Marcien Toussaint wrote:This legalization should take effect after a referendum upon which the Haitian people would agree to the dual nationality.
One big hurdle to the implementation of the ideas expressed by Marcien is that the Constitution of 1987 bans referendums that would have the effect of amending the constitution, leaving that option only to the Senateurs and Députés.
I, for one, am in favor of public referendums at critical junctures of Haiti's history, and most especially when the representative assemblies are non-functional for whatever reasons there might be (which, by itself, is a major problem that should not have occured at all, let alone as frequently as it has in Haiti's short democratic experience). I certainly trust the people of Haiti better in matters defining their political existence than the Friends of Haiti who have arranged to make solutions for them at every turn. When in doubt, Let The People Speak and Decide BY Themselves and FOR Themselves. Hence the desirability of referendums, properly conducted.

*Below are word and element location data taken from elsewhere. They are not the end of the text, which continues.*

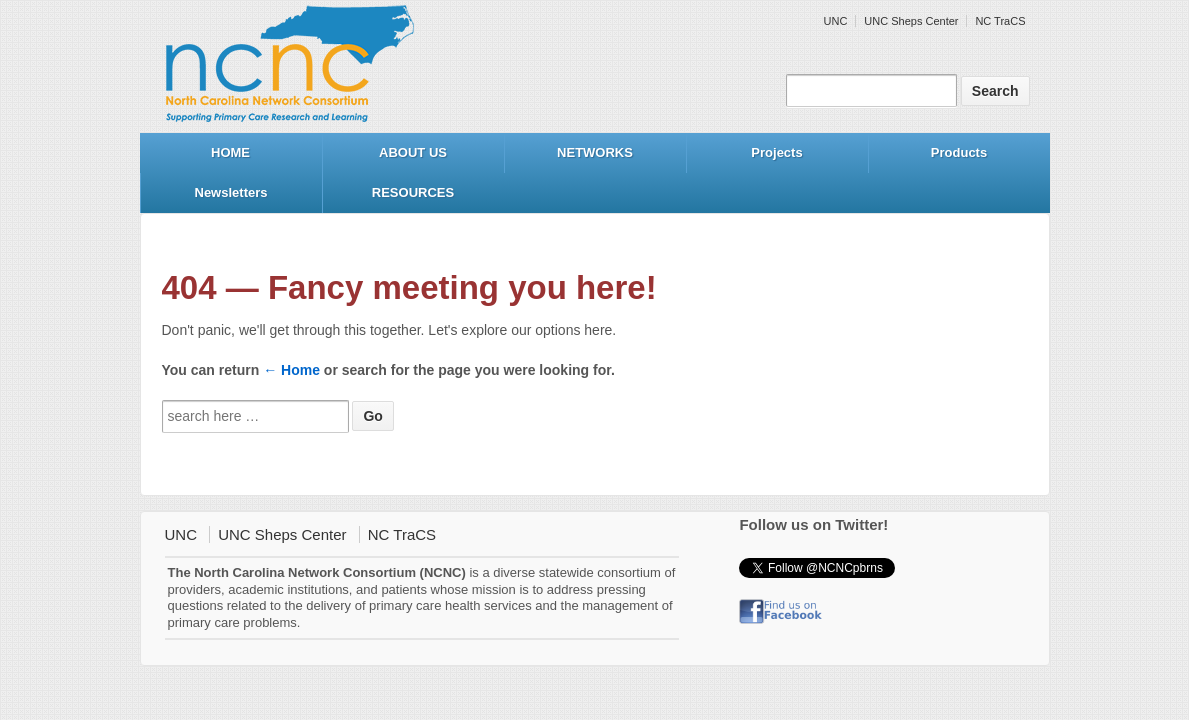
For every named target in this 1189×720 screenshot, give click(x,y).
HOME (230, 152)
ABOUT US (413, 152)
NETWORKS (595, 152)
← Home (291, 370)
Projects (776, 152)
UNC (836, 21)
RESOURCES (413, 192)
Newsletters (231, 192)
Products (959, 152)
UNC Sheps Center (911, 21)
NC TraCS (1000, 21)
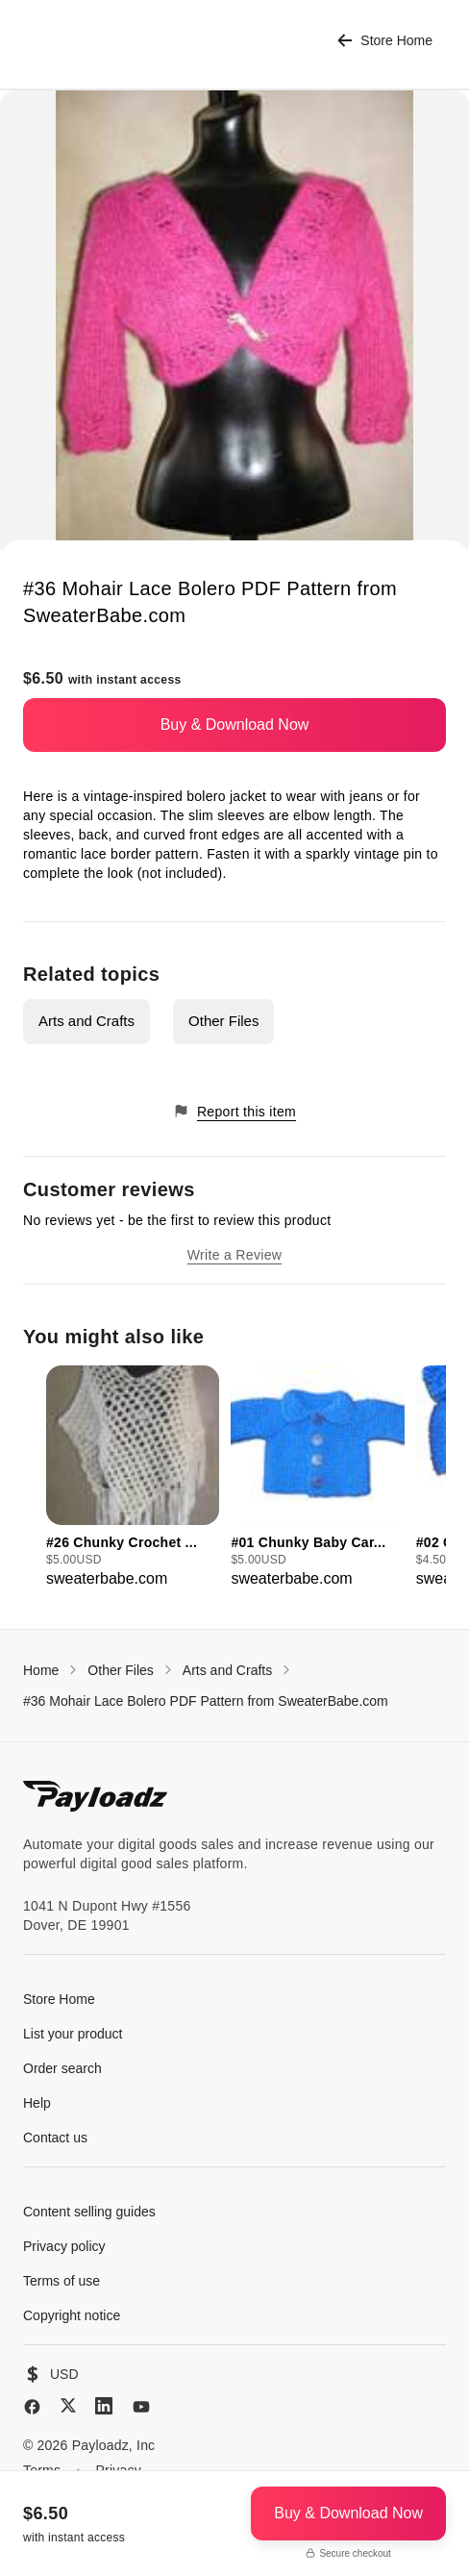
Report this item (234, 1111)
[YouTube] (141, 2406)
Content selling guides (89, 2211)
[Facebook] (32, 2406)
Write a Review (234, 1255)
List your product (73, 2033)
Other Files (223, 1021)
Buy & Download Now (234, 724)
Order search (62, 2068)
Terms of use (61, 2280)
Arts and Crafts (86, 1021)
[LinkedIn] (103, 2405)
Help (37, 2103)
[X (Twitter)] (68, 2405)
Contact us (55, 2137)
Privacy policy (64, 2246)
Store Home (384, 41)
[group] (132, 1477)
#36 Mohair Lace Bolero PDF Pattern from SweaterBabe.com (205, 1701)
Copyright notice (71, 2315)
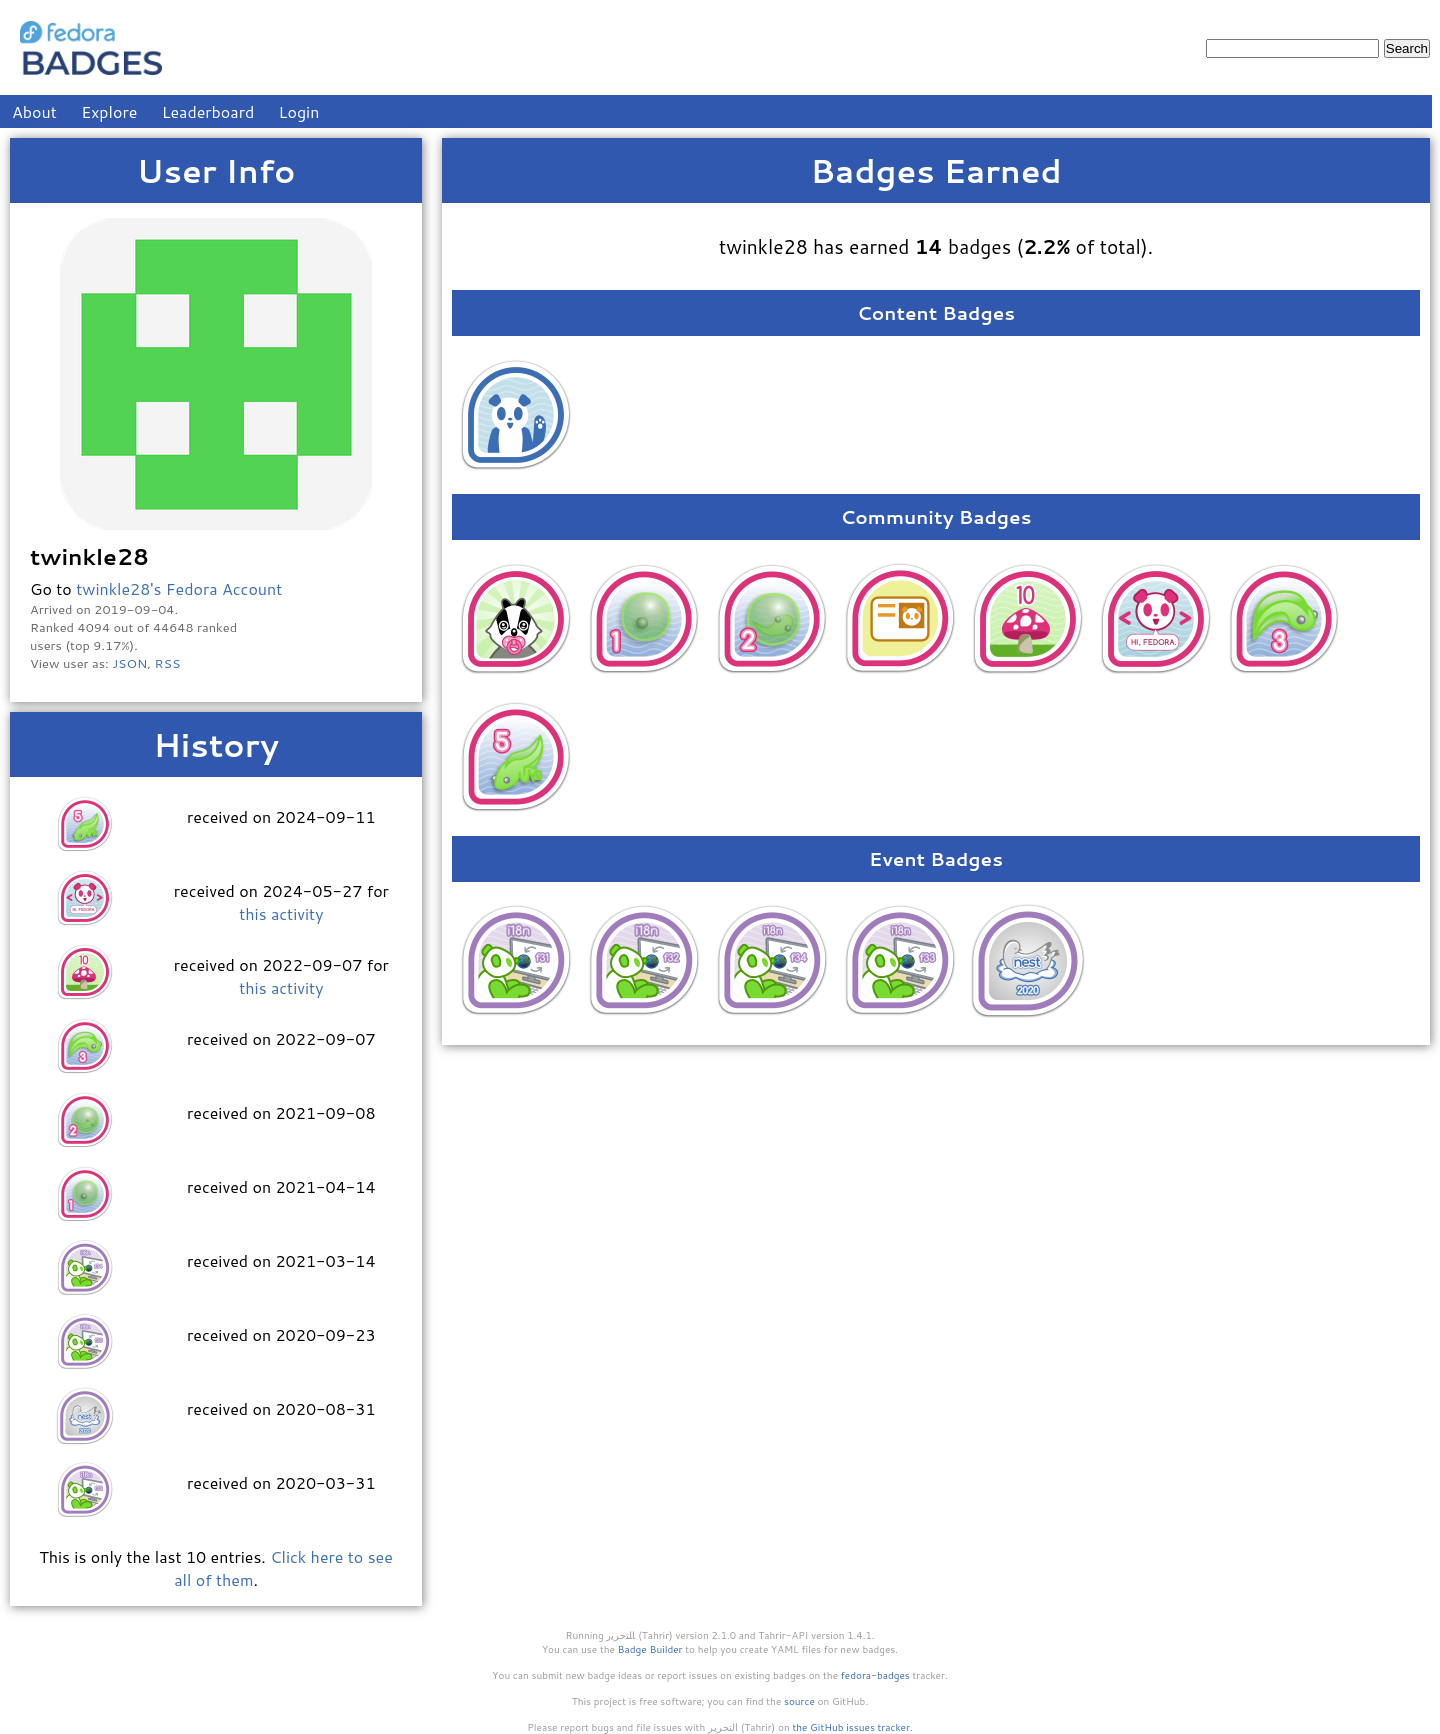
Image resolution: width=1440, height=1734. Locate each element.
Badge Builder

As it stands now, everyone is talking about "double nationalité" and not the constitutionality of referendums. So it is more likely that Haitian Representatives will debate and decide on double nationality, rather than entertain Marcien's ideas. That is so, because in order for that to happen as he promotes it, a critical middle step would be necessary and Marcien does not give any hint about how that would be accomplished.

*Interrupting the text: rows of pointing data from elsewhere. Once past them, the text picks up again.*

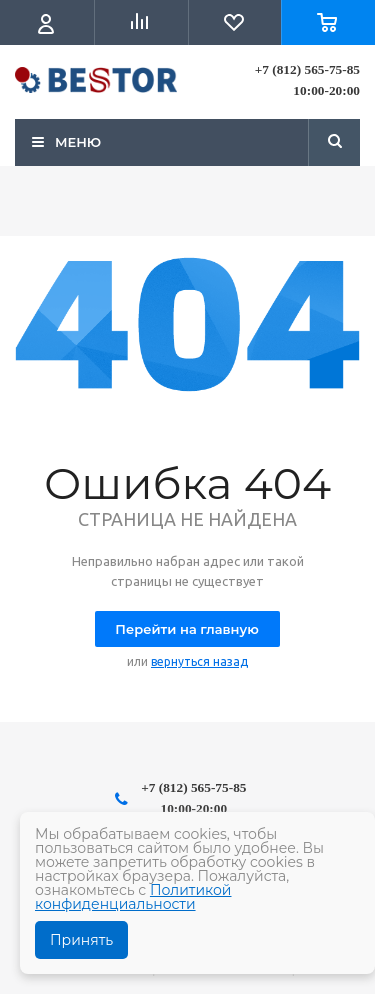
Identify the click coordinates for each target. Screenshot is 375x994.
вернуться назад (199, 661)
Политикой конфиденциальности (133, 897)
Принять (81, 940)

Marcien Toussaint wrote:the participation of all Haitians, specially those living abroad, is more than welcome and imperative
Amen to that! And that is precisely the core of the argument for double nationality, the aim of which is not to attain Haiti's presidency but to facilitate the re-integration or full integration of Haitians who have resided abroad in the national life of their country of origin. Haiti simply cannot afford anything less. As for who occupies what political position, there should be laws regulating who can have access to the Presidential seat and other offices, based on specific requirements that should not delay the so-called "double nationality" in any way. Notwithstanding Siméus's deplorable and unfortunate run for the presidency, Haitians should understand that "nationality" and "presidency" are not marassa
concepts. In every democracy, there are requirements governing the candidacies to high office. Henry Kissinger, for instance, at the height of his popularity could have never become a U.S. President. Also a 20-year old adolescent could never be elected to office either, though it is perfectly conceivable that a belligerent former addict, who hears the voice of God calling for him to dominate the world, can.
Therefore, it is erroneous and even pernicious to keep associating the concepts of nationality and presidency on a consistent basis. Ideally, one is born to serve his native or selected/adopted communities the best way he or she can, in conformity to the laws of that community. Very few people will ever be president, fewer will be elected, and even fewer than that may ever pretend to have received a genuine mandate from their people. Double Nationality does not change anything in that equation.
As Gelin constantly reminds us, only Respect for the Constitution can guarantee the safe and continued development of the Haitian people. Even so-called "divine laws" have (curiously) changed in biblical history (the old and new covenants), so it goes without saying that man-made constitutions themselves are subject to change. However, they should be amended only through an orderly process, so respect for the constitution continues unabated. Disregarding constitutional safeguards in a willy-nilly fashion, no matter how much you wish to justify the impatience of certain groups in society, only leads to unmitigated disasters.